===== Study material =====
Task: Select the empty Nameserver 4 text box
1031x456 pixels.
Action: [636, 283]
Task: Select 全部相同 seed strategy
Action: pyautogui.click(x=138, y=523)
=====
What is required - Write out the data a second time, exactly the same.

Answer to this task -
Task: Select the empty Nameserver 4 text box
1031x456 pixels.
Action: [636, 283]
Task: Select 全部相同 seed strategy
Action: pyautogui.click(x=138, y=523)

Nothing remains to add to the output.